### PASSAGE CHOISI
☆ ☆ ☆ ☆
Vendredi dernier, Pierre-Olivier Zappa, journaliste à TVA, mettait en ligne sur Facebook une vidéo plus comique qu’inquiétante. On y voyait son collègue Maxime Landry questionnant un jeune collégien, exaspéré par les lacunes démocratiques de l’association étudiante du Cégep du Vieux-Montréal à laquelle il est rattaché. Alors qu’il s’affaire à expliquer devant la caméra les raisons de son découragement, quelques jeunes se pointent, se masquant le visage avec ce qu’ils ont sous la main et l’accusant de ne pas respecter un «huis clos médiatique» qui aurait été voté. J’avoue que j’ai pouffé de rire et que dès que j’y repense, c’est presque un réflexe, ma rate se dilate. Ah, les jeunes cons! Un huis clos médiatique? Et puis quoi encore? Il faut d’ailleurs voir le visage du pauvre bougre qui se voit ainsi accusé de déni de démocratie, presque amusé par son découragement, souriant par dépit devant l’absurde de la situation. Il ne semble pas en revenir. J’aurais aimé être à sa place, un peu comme devant un grand canyon ou une falaise spectaculaire, avec l’air de dire: «Fiou! C’est vraiment creux! Faudrait pas tomber!»
Très convaincus, les jeunes masqués clament le «devoir moral» de ne pas parler aux médias. Il y a quelque chose de séduisant dans cette candeur de l’engagement. Le journaliste tente bien de les convaincre de se démasquer pour s’adresser à la caméra, rien n’y fera.
Autre moment moins comique, toujours la semaine dernière. Dominic Brassard de Radio-Canada mettait en ligne un court extrait audio rendant compte d’une forte opposition de manifestants à l’UQAM alors qu’il tentait avec un collègue de Cogeco d’aller parler aux professeurs. On y entend de la bousculade, ils semblent nombreux à les entourer. Les mots entendus sont sans équivoque: «On veut pas te voir, décâlisse!» Le tout se termine dans une sorte de cri de ralliement: «Bouge, bouge, bouge!», à la manière des policiers qui chassent les manifestants.
☆ ☆ ☆ ☆
### EXTRAIT DE DONNÉES
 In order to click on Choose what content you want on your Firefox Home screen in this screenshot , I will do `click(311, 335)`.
☆ ☆ ☆ ☆
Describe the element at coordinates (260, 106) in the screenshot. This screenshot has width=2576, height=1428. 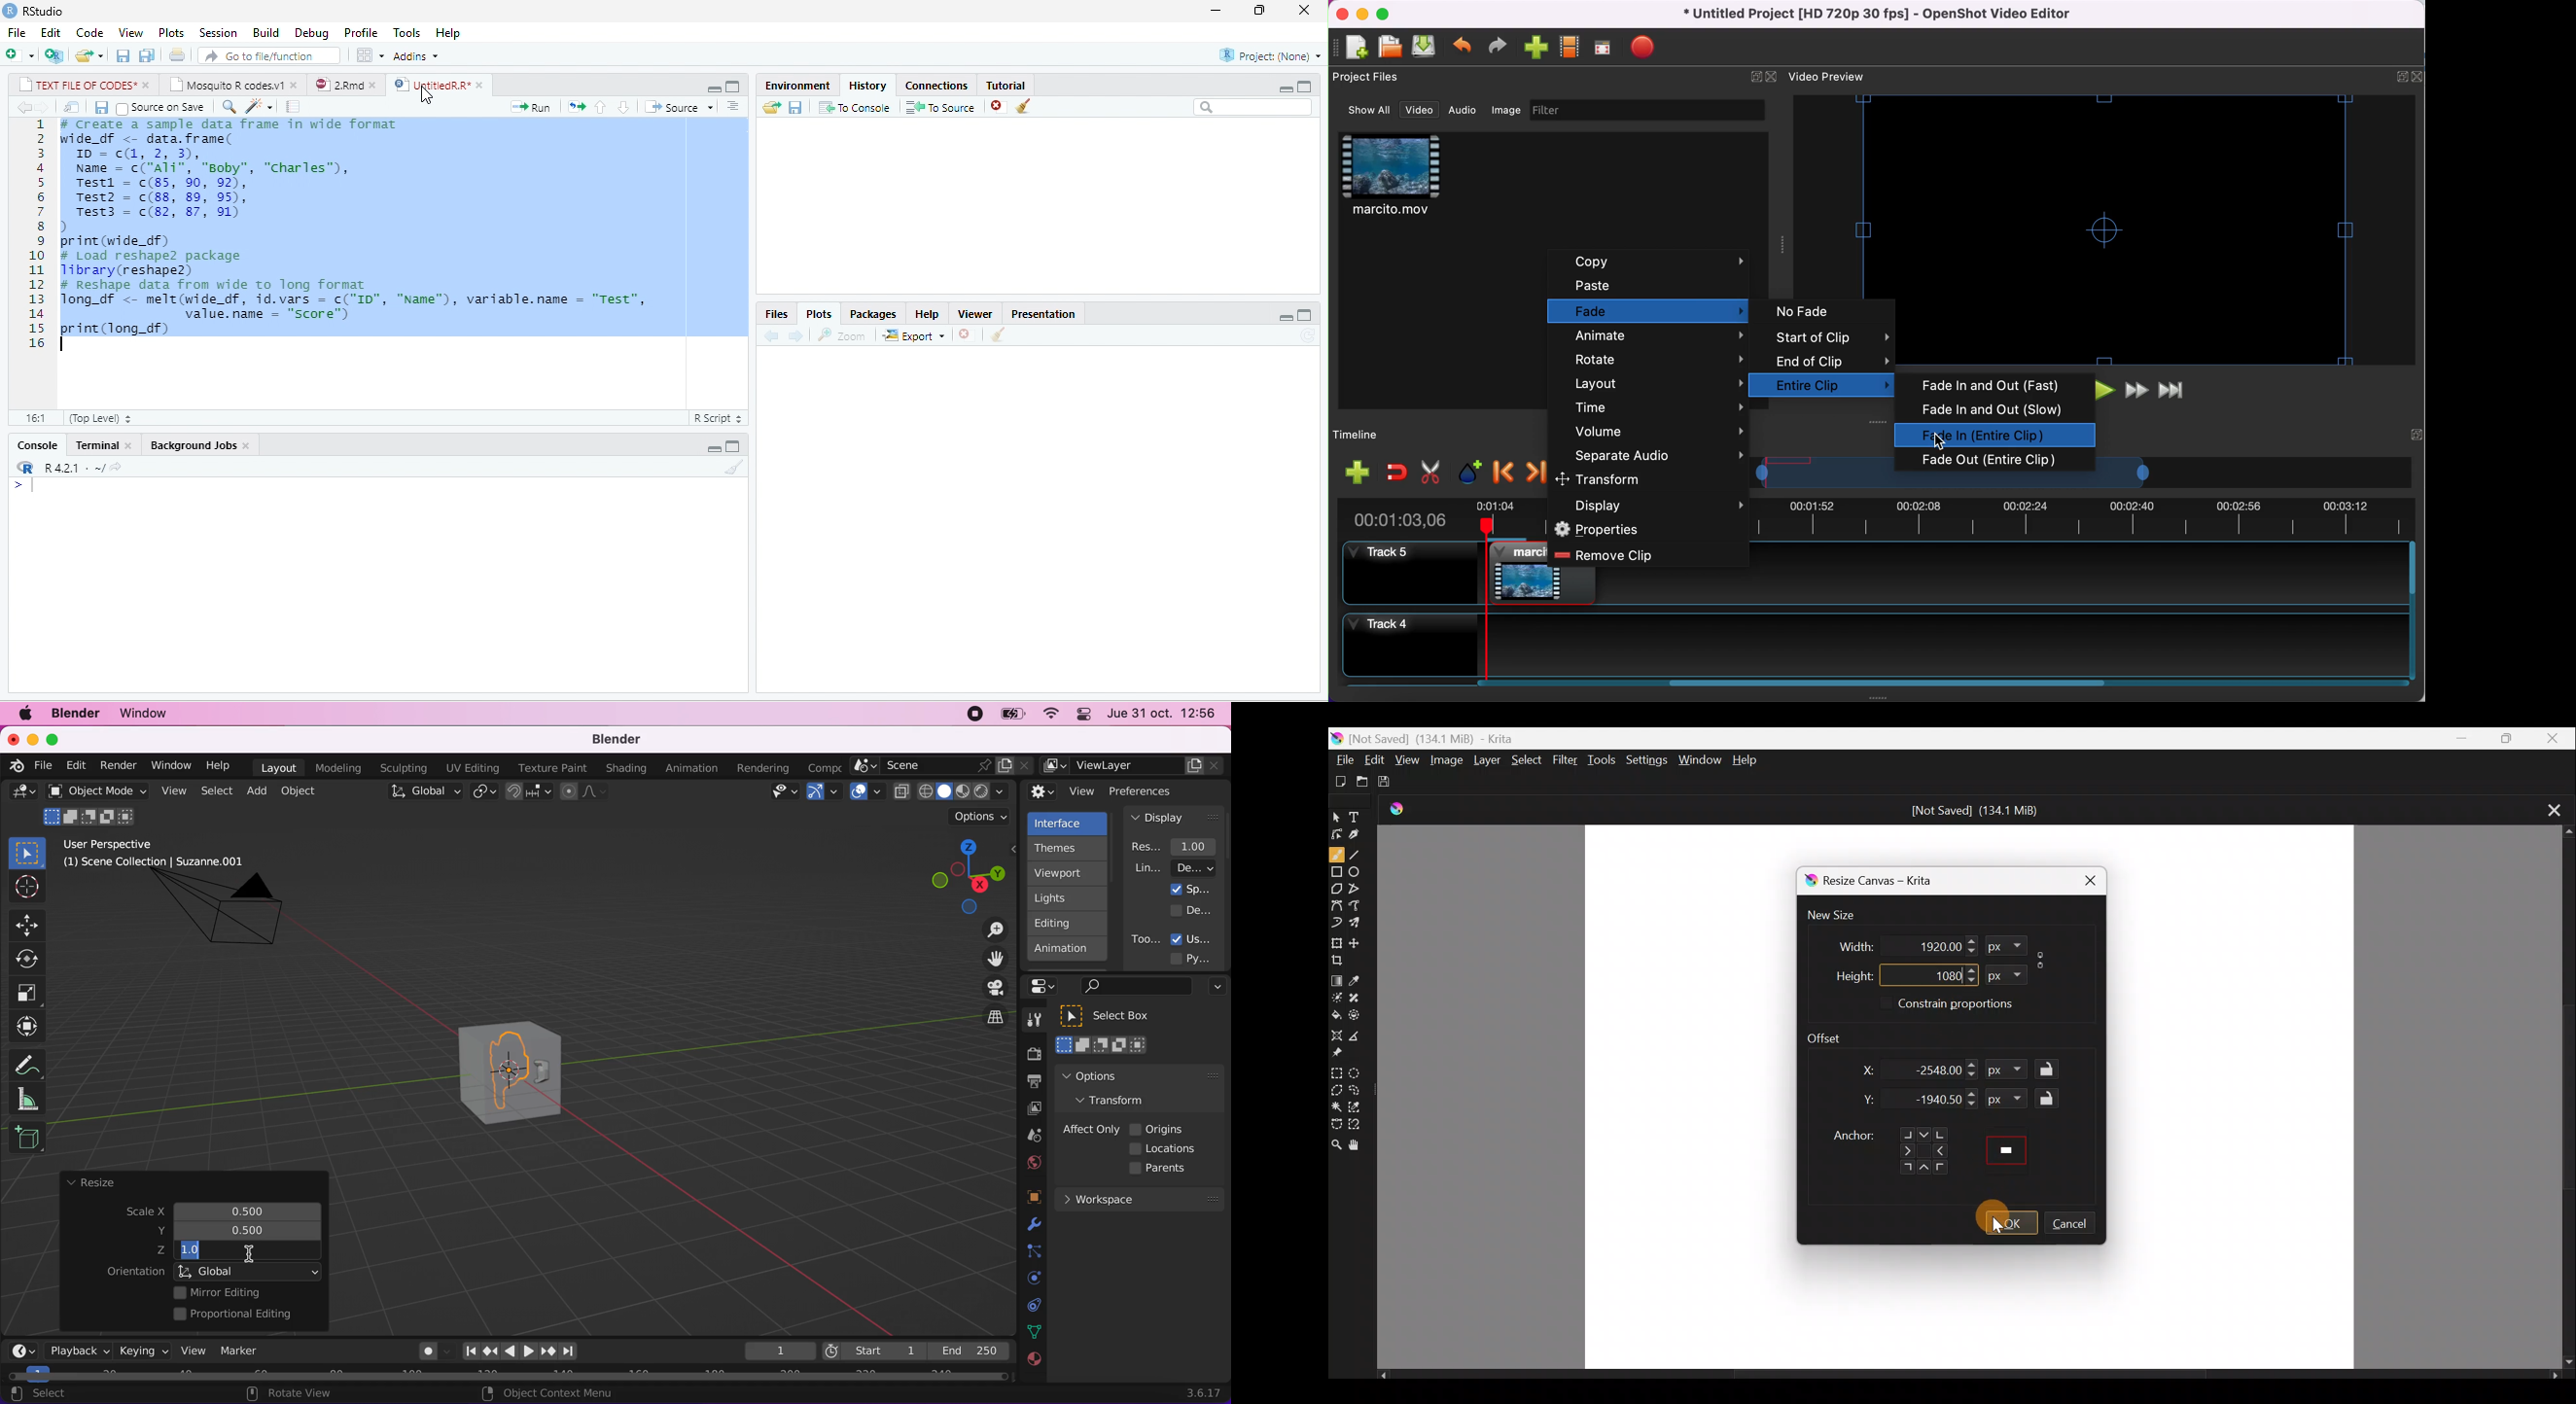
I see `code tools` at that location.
☆ ☆ ☆ ☆
### TÂCHES DEMANDÉES
(1) Pour quel média Dominic Brassard travaille-t-il, selon le passage choisi ?
(2) Recopiez sans rien changer tout ce qui va de « Très convaincus, les » jusqu'à « rien n’y fera. » dans le passage choisi.
Les entrées ne jouent aucun rôle ici.

### RÉPONSES AUX TÂCHES
(1) Radio-Canada.

(2)
Très convaincus, les jeunes masqués clament le «devoir moral» de ne pas parler aux médias. Il y a quelque chose de séduisant dans cette candeur de l’engagement. Le journaliste tente bien de les convaincre de se démasquer pour s’adresser à la caméra, rien n’y fera.